To "streamify" a map of callbacks
junjchen opened this issue · comments
Hi guys,
I was doing a facade on a legacy API where a map of callback is passed in as an arg like:
const myStupidListeners = {
aHappened: e => {},
bHappened: e => {},
cHappened: e => {}
}
invokeLegacyAPI("start", myStupidListeners)
I was trying to wrap this API to multiple event streams using bacon, so for each xHappened
callback, an event stream shall be created.
But however I just can't spin my head around how to "streamify" those callbacks using factory functions provided by Bacon, at best I'm thinking of kicking start a Bus
for each callbacks and pushing events to that bus in those callbacks.
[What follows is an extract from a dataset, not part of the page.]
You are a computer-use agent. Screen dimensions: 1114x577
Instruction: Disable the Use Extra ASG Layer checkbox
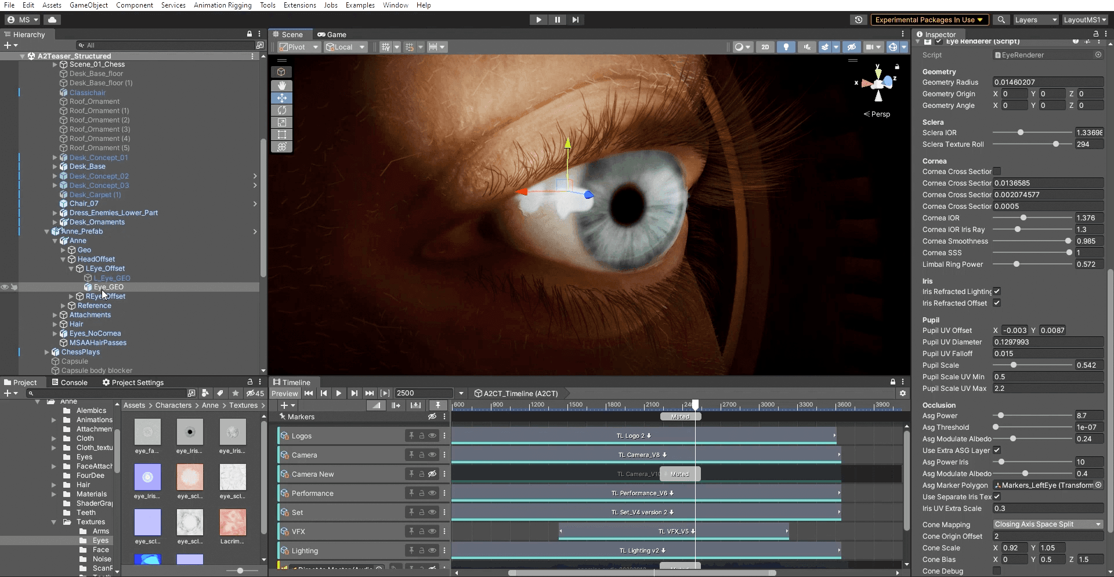point(997,450)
Am I missing somehing form the doc and is there a better way to do this?
Probably a Bus is the easiest solution. There are other options but since you have three callbacks you want to pass simultaneously it's a bit trickier.
const onA = new Bacon.Bus();
const onB = new Bacon.Bus();
const onC = new Bacon.Bus();
const myStupidListeners = {
aHappened: ev => onA.push(ev),
bHappened: ev => onB.push(ev),
cHappened: ev => onC.push(ev),
};
invokeLegacyAPI("start", myStupidListeners);
If you need help with the finer points, like unsubscribing or signalling the stream done event you'll have to provide some more details on the legacy API.
Optionally you can
allEvents = B.fromBinder(function(sink) { invokeLegacyAPI({a: sink, b: sink, c: sink}) })
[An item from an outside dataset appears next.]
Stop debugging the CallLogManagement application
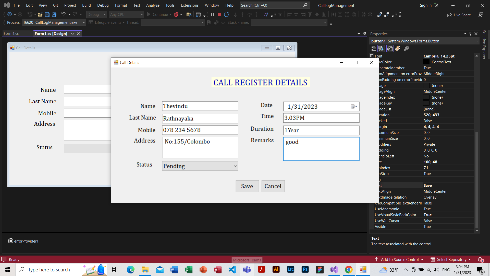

This ways you'll get all events into one stream. Then you need to split it into three by applying different filters. Note that you could also can tag your data like
allEvents = B.fromBinder(function(sink) { invokeLegacyAPI({
a: function(a) { sink ({a: a}) },
b: function(b) { sink ({b: b}) },
c: function(b) { sink ({c: c}) }
})})
So that you allEvents
stream will output stuff like
{a: "value from event a" }
{c: "something else from c"}
The Bus approach seems more approachable to me.
@philipnilsson @raimohanska Thank you for your great input on the topic.
The only concern to exploit Bacon.Bus
from me is that it enables user to be a little over-powered to push events to the bus.
I have not thought of using fromBinder
before and it seems to be a decent approach as well.
Another solution pops into my mind just now was to use EventEmitter
and Bacon.fromEvent
, something like
const emitter = new EventEmitter()
const myStupidListeners = {
aHappened: e => emitter.emit('a', e),
bHappened: e => emitter.emit('b', e),
cHappened: e => emitter.emit('c', e)
}
// then from events
const onA = Bacon.fromEvent(emitter, 'a');
const onB = Bacon.fromEvent(emitter, 'b');
const onC = Bacon.fromEvent(emitter, 'c');
Haven't tried out yet but looks as well approachable.
@junjchen Did this solution work out for you? Can we close this issue?